Si quelqu'un me dit que c'est avilir les muses de s'en servir seulement de jouet et de passetemps, il ne sait pas, comme moi, combien vaut le plaisir, le jeu et le passetemps. A peine que je ne dise toute autre fin être ridicule. Je vis du jour à la journée ; et, parlant en révérence, ne vis que pour moi : mes desseins se terminent là. J'étudiais, jeune, pour l'ostentation ; depuis, un peu, pour m'assagir ; à cette heure, pour m'ébattre ; jamais pour la recherche.
(III,3 De trois commerces)
Un roi sans divertissement est un homme plein de misère, dira Pascal en écho. Montaigne est-il un de ces rois-là ? Il l'a été certainement lors de l'effondrement consécutif à la mort de La Boétie, quand il a cherché dans la lecture et l'écriture le divertissement, comme une planche de salut. Valeur thérapeutique du divertissement que Pascal d'ailleurs pratiqua lui aussi, mais comme un pis aller. Thérapie de nul usage ensuite pour l'homme définitivement guéri qu'il devint par le saut de la foi, Joie joie pleurs de joie ... De nul usage non plus dans l'option existentielle qu'il conseille, l'option pari. Là plus de temps à perdre, plus de passetemps. Le pari pascalien conduit à travailler pour son salut à plein temps, à faire en sorte que chaque instant d'ici-bas soit rentabilisé, le temps venu, en éternité de délices.
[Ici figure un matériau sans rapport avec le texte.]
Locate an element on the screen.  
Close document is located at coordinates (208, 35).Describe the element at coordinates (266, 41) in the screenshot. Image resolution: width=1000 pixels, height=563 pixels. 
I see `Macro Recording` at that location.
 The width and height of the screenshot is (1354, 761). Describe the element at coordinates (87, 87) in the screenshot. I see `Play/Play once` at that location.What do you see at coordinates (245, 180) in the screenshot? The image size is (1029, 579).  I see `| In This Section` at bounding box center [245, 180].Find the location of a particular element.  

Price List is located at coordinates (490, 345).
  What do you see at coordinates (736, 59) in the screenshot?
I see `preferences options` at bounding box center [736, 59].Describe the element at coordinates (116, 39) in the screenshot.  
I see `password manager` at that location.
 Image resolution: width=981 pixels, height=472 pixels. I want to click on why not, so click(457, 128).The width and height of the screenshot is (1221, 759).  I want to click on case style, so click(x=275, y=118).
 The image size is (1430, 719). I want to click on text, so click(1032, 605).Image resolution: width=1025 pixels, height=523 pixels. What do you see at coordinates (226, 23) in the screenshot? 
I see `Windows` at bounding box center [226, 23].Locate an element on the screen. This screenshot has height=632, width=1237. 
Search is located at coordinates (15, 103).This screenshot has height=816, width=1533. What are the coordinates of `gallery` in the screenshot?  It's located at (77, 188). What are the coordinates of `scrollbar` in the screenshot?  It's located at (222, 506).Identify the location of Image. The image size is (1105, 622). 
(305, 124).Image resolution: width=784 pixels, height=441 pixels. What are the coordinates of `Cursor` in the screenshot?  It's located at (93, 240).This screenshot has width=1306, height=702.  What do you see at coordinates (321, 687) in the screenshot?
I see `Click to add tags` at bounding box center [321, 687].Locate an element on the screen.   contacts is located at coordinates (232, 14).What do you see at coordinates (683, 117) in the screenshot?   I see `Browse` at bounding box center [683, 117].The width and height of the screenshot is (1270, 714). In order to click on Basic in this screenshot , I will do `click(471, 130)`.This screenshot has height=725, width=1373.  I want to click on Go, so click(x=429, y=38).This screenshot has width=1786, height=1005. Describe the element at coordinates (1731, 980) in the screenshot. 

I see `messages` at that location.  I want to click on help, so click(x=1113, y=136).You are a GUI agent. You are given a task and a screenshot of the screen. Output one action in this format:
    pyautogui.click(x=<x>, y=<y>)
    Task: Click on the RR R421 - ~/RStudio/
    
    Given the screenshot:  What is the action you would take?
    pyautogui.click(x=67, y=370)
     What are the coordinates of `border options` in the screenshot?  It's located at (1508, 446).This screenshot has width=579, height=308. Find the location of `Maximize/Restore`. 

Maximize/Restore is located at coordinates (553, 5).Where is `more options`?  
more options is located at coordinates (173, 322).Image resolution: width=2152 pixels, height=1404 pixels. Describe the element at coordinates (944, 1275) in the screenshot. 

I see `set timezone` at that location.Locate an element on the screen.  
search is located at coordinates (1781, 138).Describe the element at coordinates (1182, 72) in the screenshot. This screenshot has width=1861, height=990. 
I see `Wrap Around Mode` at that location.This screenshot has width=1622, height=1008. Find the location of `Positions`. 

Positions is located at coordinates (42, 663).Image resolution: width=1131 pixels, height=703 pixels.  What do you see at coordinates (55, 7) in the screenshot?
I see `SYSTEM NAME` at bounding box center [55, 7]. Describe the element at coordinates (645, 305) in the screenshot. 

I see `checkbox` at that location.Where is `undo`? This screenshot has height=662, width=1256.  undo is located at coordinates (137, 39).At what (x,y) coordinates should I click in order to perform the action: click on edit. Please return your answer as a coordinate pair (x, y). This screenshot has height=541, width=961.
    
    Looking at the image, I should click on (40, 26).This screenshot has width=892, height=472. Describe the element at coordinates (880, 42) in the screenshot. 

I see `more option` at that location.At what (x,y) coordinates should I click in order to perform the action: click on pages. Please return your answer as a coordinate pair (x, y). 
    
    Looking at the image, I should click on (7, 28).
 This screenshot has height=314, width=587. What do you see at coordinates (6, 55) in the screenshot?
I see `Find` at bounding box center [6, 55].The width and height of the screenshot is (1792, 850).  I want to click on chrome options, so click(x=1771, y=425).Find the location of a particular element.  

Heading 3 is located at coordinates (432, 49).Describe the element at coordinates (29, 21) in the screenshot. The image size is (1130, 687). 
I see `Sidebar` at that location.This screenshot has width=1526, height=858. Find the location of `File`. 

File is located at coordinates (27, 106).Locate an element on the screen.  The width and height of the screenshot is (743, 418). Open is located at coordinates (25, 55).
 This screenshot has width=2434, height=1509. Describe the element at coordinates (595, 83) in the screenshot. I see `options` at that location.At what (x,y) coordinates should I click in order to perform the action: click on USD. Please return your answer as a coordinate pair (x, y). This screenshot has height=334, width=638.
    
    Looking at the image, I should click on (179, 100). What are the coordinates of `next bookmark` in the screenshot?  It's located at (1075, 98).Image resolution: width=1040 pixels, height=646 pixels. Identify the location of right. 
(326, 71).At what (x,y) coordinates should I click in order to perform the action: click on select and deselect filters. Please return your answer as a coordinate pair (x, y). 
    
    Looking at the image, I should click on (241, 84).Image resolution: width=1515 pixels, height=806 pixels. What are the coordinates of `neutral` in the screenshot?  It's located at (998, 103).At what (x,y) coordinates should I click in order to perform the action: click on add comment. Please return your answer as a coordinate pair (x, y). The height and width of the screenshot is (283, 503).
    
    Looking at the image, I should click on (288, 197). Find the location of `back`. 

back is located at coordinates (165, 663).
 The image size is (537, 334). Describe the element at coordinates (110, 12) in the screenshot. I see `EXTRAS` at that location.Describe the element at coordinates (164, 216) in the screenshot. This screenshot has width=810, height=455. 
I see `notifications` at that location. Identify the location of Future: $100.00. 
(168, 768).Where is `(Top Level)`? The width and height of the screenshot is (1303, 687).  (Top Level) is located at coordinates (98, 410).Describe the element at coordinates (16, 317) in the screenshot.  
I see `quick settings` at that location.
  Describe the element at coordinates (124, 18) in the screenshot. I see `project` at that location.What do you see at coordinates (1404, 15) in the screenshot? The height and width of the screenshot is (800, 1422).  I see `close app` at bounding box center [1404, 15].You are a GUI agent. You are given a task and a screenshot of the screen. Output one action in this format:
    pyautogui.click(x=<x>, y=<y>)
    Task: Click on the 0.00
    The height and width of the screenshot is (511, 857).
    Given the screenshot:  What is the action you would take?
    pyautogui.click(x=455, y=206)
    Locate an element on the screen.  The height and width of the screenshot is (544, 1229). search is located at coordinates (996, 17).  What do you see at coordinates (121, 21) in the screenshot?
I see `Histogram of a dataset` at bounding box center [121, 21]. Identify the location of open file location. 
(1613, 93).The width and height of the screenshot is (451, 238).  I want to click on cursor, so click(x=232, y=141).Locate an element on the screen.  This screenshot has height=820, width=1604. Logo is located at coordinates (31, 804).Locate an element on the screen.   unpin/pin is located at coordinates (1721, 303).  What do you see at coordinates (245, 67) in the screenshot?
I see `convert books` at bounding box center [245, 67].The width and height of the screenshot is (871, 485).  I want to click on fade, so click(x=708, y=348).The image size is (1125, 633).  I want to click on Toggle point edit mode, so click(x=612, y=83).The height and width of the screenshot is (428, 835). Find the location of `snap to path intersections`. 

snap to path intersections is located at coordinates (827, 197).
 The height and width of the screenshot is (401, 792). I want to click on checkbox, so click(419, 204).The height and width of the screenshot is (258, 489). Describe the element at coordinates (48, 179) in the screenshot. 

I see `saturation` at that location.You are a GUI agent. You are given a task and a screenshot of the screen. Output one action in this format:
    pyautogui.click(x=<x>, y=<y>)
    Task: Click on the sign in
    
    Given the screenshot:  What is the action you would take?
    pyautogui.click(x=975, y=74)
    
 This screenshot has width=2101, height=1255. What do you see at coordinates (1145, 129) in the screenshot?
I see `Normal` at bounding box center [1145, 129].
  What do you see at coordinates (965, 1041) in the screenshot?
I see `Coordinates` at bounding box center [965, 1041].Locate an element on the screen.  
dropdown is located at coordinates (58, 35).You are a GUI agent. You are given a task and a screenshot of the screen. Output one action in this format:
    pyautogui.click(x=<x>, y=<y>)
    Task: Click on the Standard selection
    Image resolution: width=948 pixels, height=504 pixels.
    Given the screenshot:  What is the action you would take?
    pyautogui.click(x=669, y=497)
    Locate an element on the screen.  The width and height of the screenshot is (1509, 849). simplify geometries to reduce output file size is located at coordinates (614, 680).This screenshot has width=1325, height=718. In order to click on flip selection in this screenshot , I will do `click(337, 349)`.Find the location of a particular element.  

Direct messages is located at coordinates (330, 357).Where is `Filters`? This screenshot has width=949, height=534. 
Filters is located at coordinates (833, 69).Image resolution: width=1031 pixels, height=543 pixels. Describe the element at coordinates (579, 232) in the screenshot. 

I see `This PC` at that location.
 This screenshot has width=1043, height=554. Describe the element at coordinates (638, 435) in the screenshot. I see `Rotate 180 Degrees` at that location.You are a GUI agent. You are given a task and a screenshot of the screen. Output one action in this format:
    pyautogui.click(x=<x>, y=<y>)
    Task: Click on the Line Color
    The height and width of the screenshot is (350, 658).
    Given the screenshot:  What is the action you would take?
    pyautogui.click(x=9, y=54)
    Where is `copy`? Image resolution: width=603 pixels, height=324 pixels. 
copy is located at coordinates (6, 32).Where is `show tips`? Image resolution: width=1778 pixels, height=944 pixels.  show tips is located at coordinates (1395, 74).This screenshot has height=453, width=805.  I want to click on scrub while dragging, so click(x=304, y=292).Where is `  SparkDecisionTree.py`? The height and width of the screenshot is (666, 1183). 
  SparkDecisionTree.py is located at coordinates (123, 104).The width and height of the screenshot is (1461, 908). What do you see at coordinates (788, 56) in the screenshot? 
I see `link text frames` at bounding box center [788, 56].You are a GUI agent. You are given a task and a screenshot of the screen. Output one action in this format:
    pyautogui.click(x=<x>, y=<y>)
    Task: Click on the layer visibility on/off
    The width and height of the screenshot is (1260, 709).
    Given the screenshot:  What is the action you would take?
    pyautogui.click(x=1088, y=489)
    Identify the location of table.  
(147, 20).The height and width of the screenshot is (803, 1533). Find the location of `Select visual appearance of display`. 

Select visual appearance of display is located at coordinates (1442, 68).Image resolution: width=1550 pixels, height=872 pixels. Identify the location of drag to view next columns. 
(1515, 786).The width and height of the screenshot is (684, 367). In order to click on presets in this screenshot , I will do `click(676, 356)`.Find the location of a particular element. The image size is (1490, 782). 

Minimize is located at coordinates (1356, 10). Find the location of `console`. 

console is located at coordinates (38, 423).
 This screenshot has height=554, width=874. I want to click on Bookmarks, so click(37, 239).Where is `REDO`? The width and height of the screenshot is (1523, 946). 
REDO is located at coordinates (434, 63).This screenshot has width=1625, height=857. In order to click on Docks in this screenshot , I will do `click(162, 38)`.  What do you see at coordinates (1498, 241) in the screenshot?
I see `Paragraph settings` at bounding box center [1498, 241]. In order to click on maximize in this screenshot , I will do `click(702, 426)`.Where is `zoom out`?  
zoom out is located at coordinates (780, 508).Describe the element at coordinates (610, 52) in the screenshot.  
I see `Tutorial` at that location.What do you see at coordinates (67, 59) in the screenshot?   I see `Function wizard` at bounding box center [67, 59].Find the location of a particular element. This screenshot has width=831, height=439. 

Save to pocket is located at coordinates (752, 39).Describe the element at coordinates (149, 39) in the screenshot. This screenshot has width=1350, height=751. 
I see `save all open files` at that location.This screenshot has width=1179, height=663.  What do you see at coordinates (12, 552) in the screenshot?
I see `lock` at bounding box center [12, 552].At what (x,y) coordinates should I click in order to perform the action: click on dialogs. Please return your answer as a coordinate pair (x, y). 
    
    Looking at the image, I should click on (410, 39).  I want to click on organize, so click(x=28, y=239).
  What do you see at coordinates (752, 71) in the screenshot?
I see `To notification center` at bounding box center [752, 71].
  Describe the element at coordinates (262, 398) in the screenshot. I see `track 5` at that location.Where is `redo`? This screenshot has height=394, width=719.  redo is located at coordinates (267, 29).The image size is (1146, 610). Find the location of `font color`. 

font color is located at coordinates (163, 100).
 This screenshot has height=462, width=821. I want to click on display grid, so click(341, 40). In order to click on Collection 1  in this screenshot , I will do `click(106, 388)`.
Montaigne prend une tout autre option. Il n'instrumentalise pas le temps, fût-ce pour le travailler en matière d'éternité. Il ne le comptabilise pas, il le laisse couler, passer, pour le plaisir. Le temps au comptant pour le contentement. Pascal dit : le divertissement c'est petit joueur. Pour Montaigne, c'est tout simplement la règle du jeu, la condition humaine.
Combien vaut le jeu. Être dans le passetemps, c'est admettre qu'on n'a pour tout lieu d'être que le temps, dont la caractéristique est de passer. Le temps dans sa valeur de présent, sa gratuité. Pas besoin de chercher ailleurs, au-delà, dans l'éternité. Le coup de bluff du pari est inutile. Tout est à chaque instant donné. Il suffit de jouer les cartes que l'on a en main, de jouer son jeu tel qu'il se présente au jour le jour, du jour à la journée.
Parlant en révérencene vis que pour moi. En révérence : sauf le respect que je dois à tous ceux avec qui je vis. Oui ils sont importants pour moi, non je n'en ai pas rien à foutre. Mais mon temps à moi est le temps d'être moi, le temps d'être ce que personne ne peut être à ma place. Si je ne vis pas pour moi, qui le fera ?
Quant à étudier, ce peut être pour l'ostentation : pour frimer disons, ou a minima pour se faire reconnaître un tant soit peu, faire savoir qu'on sait deux trois trucs.
Ce peut être aussi pour m'assagir. Pour devenir quelqu'un de bien, ou en tous cas quelqu'un du mieux que je peux, pour ne pas trop démériter de ma qualité d'être humain.
Je suis passé par là, l'ostentation ou la sagesse, dit Monsieur des Essais. Mais tout compte fait, au point où j'en suis, j'étudie et je vis pour m'ébattre. A cette heure c'est l'heure du bonheur.
Oui, je sais il a de la chance : pas de problèmes de fins de mois ou ce genre de choses. D'accord, mais n'oublions pas qu'il écrit ces phrases sur fond de maladie pas franchement fun (ses coliques néphrétiques) et surtout sur fond de guerres de religion. Dans ce XVI° siècle en plein déchirement, avec la douleur qui travaille son corps, choisir la joie, moi je dis c'est être un homme debout. Et pour moi ça veut dire beaucoup.